Items listed in a dataset:
•••

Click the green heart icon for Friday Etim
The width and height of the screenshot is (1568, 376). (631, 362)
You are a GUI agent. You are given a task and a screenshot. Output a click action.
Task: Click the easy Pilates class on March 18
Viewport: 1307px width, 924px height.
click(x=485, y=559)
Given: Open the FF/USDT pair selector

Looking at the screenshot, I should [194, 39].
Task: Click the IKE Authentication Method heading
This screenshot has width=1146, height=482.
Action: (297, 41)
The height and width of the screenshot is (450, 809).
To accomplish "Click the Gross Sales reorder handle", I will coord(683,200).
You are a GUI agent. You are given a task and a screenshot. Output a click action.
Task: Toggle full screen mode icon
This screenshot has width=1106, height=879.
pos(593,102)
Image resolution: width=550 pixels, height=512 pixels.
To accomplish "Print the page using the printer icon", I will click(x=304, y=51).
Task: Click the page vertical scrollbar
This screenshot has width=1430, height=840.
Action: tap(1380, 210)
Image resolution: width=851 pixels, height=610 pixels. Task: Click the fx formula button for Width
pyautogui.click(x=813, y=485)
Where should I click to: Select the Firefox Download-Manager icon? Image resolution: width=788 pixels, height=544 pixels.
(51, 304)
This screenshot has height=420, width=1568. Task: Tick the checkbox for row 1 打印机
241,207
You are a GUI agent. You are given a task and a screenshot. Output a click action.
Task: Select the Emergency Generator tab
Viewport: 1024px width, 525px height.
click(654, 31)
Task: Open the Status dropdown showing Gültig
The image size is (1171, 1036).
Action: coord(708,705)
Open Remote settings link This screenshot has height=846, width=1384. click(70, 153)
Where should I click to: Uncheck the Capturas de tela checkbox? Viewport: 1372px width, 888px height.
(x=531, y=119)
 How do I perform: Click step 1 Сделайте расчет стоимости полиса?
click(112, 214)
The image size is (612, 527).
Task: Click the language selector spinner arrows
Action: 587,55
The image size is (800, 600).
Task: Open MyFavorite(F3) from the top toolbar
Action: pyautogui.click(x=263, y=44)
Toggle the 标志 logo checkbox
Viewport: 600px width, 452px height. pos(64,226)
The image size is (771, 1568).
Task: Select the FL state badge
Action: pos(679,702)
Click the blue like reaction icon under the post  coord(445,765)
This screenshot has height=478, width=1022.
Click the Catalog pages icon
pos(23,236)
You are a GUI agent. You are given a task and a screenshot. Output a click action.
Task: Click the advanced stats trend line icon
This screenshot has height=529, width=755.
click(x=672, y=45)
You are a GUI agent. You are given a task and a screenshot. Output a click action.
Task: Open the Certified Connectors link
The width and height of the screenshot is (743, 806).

•••

Task goal:
Reproduce each line of the records in which the string "accomplish" appears.

Result below:
To accomplish "Click the Gross Sales reorder handle", I will coord(683,200).
To accomplish "Print the page using the printer icon", I will click(x=304, y=51).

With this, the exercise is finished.